Ülkelerinde tarımın yaygın olduğunun altını çizen Svirild, “Belarus’da her bir toprak kısmı işletilmektedir. Her yerde bir şeyler ekiyoruz, temizliğini yapıyoruz, toprağımıza sahip çıkmaya çalışıyoruz. Hem Belarus hemde Akkuyu nükleer güç santrali projeleri güvenli projelerdir. Gördüğünüz gibi santral sahası etrafından telli çit var. Çit içinde sadece elektrik enerjisi üretiyoruz, başka bir şey değil. O çitin dışında bütün tarım çalışmaları yapılıyor. Yani santralin dışarıya bir sağlık sıkıntısı yok. Eskiden biraz farklıydı. Eskiden nükleer santralinin bulunduğu kapalı bölge 5 veya 10 kilometre yarı çapındaydı. Fakat artık bu değişti. Yani bir nükleer santral tarımın değişmesine herhangi bir olumsuz durum yaratmayacak.

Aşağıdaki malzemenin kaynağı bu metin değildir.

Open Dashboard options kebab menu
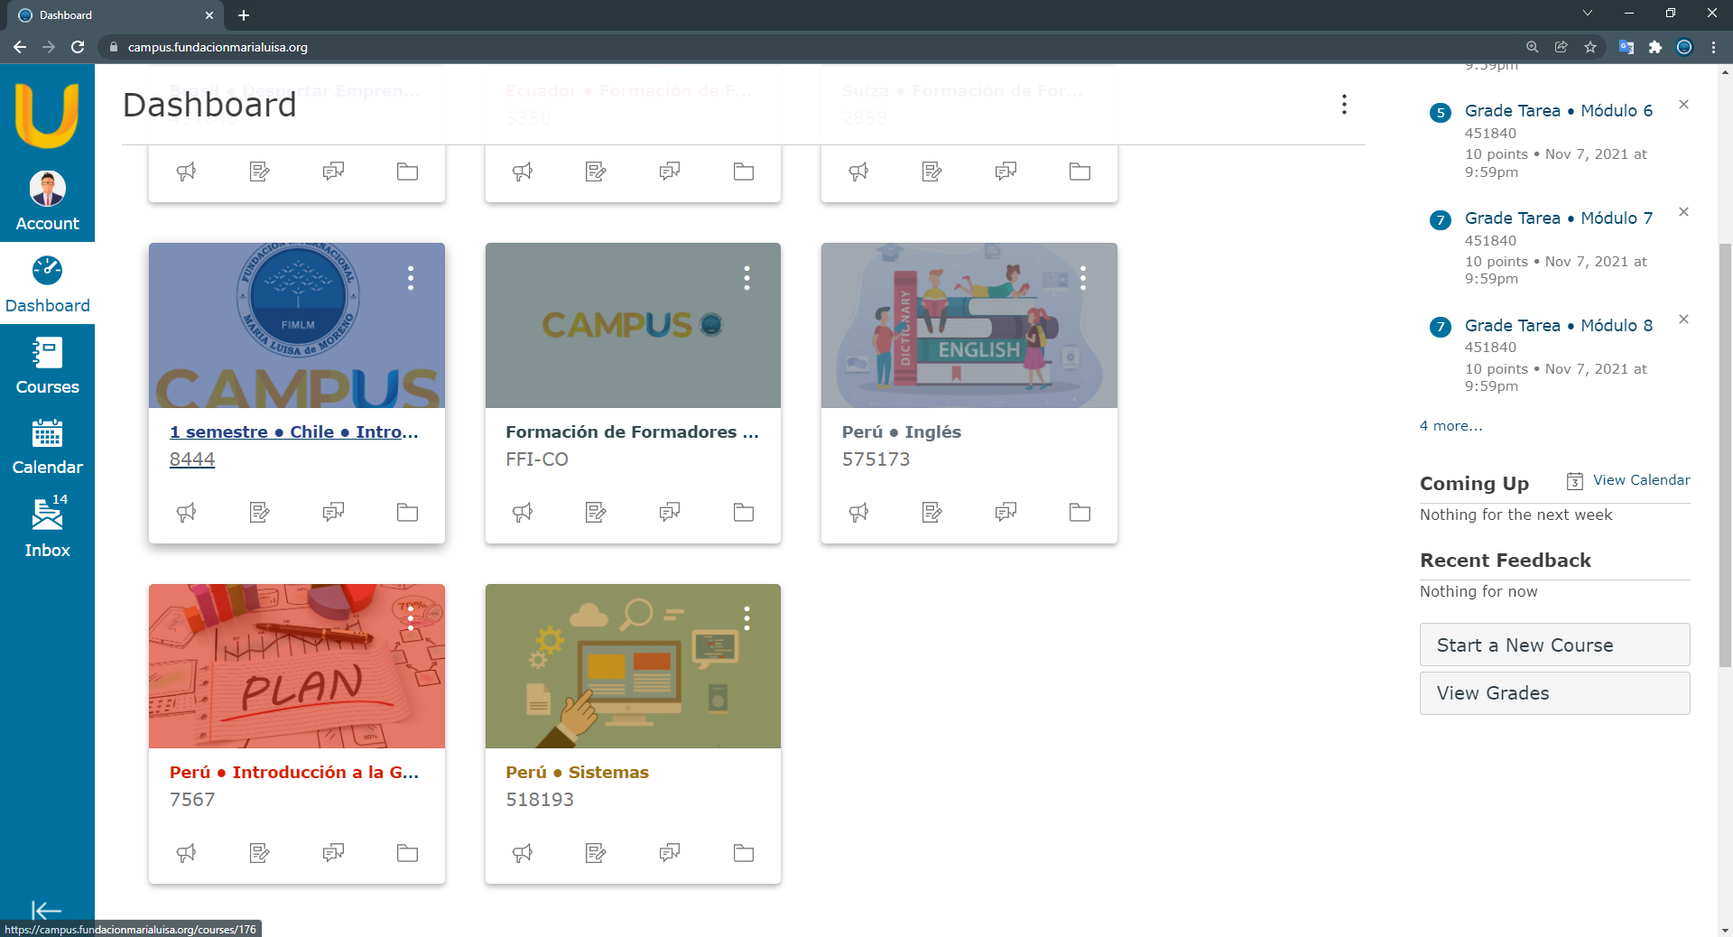 click(x=1344, y=105)
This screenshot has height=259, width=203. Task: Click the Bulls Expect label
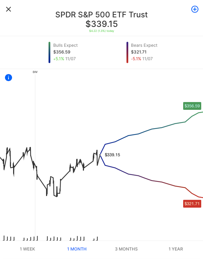tap(66, 45)
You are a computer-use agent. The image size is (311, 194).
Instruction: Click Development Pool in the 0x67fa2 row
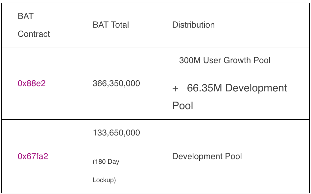point(207,156)

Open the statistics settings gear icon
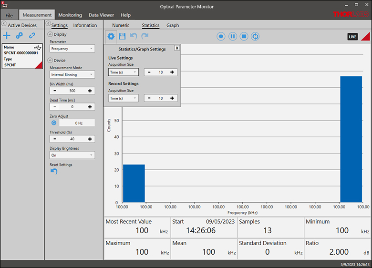point(111,36)
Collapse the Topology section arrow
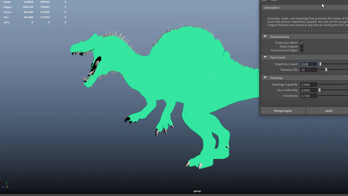 pyautogui.click(x=265, y=78)
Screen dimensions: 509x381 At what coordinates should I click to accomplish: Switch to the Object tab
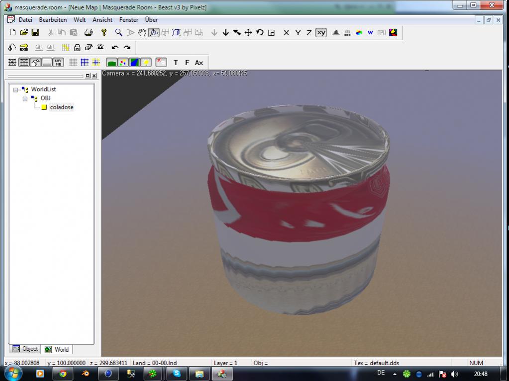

Bugünlerde bu sahada neredeyse bin 700 kişi çalışmaktadır. Santralin her 2 ünitesi devreye alındıktan sonra neredeyse 2 bin 300 kişi çalışıyor olacak. Bu insanların çoğu Ostrovets şehrinde ikamet etmektedir” şeklinde konuştu.
“Fukişima’daki olayın Belarus’da ve Türkiye’de olması mümkün değil”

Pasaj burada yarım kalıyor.